## Exercise data
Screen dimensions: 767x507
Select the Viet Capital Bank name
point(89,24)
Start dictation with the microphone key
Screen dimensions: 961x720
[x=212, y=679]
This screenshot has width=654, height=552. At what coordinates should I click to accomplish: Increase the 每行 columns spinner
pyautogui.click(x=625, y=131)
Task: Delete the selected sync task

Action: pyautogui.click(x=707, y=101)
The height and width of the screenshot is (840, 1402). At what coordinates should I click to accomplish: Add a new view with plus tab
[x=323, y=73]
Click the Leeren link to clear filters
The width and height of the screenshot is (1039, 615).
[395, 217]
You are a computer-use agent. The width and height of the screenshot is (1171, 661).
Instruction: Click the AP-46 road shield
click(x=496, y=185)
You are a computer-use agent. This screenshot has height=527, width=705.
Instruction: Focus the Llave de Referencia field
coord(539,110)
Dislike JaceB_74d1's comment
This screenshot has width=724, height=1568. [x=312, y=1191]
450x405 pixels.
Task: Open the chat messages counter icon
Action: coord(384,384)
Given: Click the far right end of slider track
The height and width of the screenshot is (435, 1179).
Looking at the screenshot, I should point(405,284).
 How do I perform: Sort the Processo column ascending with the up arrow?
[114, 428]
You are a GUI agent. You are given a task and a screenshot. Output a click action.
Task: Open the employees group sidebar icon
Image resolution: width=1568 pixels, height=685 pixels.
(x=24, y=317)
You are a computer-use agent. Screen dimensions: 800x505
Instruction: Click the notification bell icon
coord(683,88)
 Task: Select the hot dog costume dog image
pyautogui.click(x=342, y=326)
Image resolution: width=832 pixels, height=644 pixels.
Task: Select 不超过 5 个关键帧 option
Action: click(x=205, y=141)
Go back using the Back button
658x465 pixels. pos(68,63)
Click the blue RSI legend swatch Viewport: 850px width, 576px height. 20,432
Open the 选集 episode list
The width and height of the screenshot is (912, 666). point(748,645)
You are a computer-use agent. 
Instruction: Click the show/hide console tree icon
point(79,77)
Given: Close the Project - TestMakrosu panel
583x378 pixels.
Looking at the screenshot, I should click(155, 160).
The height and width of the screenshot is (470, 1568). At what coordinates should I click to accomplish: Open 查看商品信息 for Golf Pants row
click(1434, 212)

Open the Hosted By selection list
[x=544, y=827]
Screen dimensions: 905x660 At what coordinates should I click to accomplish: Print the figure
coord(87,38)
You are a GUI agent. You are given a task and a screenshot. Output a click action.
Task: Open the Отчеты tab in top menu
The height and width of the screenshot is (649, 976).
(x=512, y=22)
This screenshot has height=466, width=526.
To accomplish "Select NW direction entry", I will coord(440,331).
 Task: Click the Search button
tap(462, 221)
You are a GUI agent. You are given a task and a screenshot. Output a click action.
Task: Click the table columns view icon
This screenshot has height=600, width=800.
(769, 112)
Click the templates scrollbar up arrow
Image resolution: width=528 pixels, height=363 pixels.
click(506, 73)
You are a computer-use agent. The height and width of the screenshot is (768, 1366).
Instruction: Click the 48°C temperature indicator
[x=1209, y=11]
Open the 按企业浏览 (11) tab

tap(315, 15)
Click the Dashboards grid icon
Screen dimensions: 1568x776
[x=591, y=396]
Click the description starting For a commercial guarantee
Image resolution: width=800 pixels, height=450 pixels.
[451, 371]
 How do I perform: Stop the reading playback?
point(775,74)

## What the task asks
All records above must be printed again, exactly.

## Answer below
Screen dimensions: 767x507
Select the Viet Capital Bank name
point(89,24)
Start dictation with the microphone key
Screen dimensions: 961x720
[x=212, y=679]
This screenshot has width=654, height=552. At what coordinates should I click to accomplish: Increase the 每行 columns spinner
pyautogui.click(x=625, y=131)
Task: Delete the selected sync task

Action: pyautogui.click(x=707, y=101)
The height and width of the screenshot is (840, 1402). At what coordinates should I click to accomplish: Add a new view with plus tab
[x=323, y=73]
Click the Leeren link to clear filters
The width and height of the screenshot is (1039, 615).
[395, 217]
You are a computer-use agent. The width and height of the screenshot is (1171, 661).
Instruction: Click the AP-46 road shield
click(x=496, y=185)
You are a computer-use agent. This screenshot has height=527, width=705.
Instruction: Focus the Llave de Referencia field
coord(539,110)
Dislike JaceB_74d1's comment
This screenshot has width=724, height=1568. [x=312, y=1191]
450x405 pixels.
Task: Open the chat messages counter icon
Action: coord(384,384)
Given: Click the far right end of slider track
The height and width of the screenshot is (435, 1179).
Looking at the screenshot, I should point(405,284).
 How do I perform: Sort the Processo column ascending with the up arrow?
[114, 428]
You are a GUI agent. You are given a task and a screenshot. Output a click action.
Task: Open the employees group sidebar icon
Image resolution: width=1568 pixels, height=685 pixels.
(x=24, y=317)
You are a computer-use agent. Screen dimensions: 800x505
Instruction: Click the notification bell icon
coord(683,88)
 Task: Select the hot dog costume dog image
pyautogui.click(x=342, y=326)
Image resolution: width=832 pixels, height=644 pixels.
Task: Select 不超过 5 个关键帧 option
Action: click(x=205, y=141)
Go back using the Back button
658x465 pixels. pos(68,63)
Click the blue RSI legend swatch Viewport: 850px width, 576px height. 20,432
Open the 选集 episode list
The width and height of the screenshot is (912, 666). point(748,645)
You are a computer-use agent. 
Instruction: Click the show/hide console tree icon
point(79,77)
Given: Close the Project - TestMakrosu panel
583x378 pixels.
Looking at the screenshot, I should click(155, 160).
The height and width of the screenshot is (470, 1568). At what coordinates should I click to accomplish: Open 查看商品信息 for Golf Pants row
click(1434, 212)

Open the Hosted By selection list
[x=544, y=827]
Screen dimensions: 905x660 At what coordinates should I click to accomplish: Print the figure
coord(87,38)
You are a GUI agent. You are given a task and a screenshot. Output a click action.
Task: Open the Отчеты tab in top menu
The height and width of the screenshot is (649, 976).
(x=512, y=22)
This screenshot has height=466, width=526.
To accomplish "Select NW direction entry", I will coord(440,331).
 Task: Click the Search button
tap(462, 221)
You are a GUI agent. You are given a task and a screenshot. Output a click action.
Task: Click the table columns view icon
This screenshot has height=600, width=800.
(769, 112)
Click the templates scrollbar up arrow
Image resolution: width=528 pixels, height=363 pixels.
click(506, 73)
You are a computer-use agent. The height and width of the screenshot is (768, 1366).
Instruction: Click the 48°C temperature indicator
[x=1209, y=11]
Open the 按企业浏览 (11) tab

tap(315, 15)
Click the Dashboards grid icon
Screen dimensions: 1568x776
[x=591, y=396]
Click the description starting For a commercial guarantee
Image resolution: width=800 pixels, height=450 pixels.
[451, 371]
 How do I perform: Stop the reading playback?
point(775,74)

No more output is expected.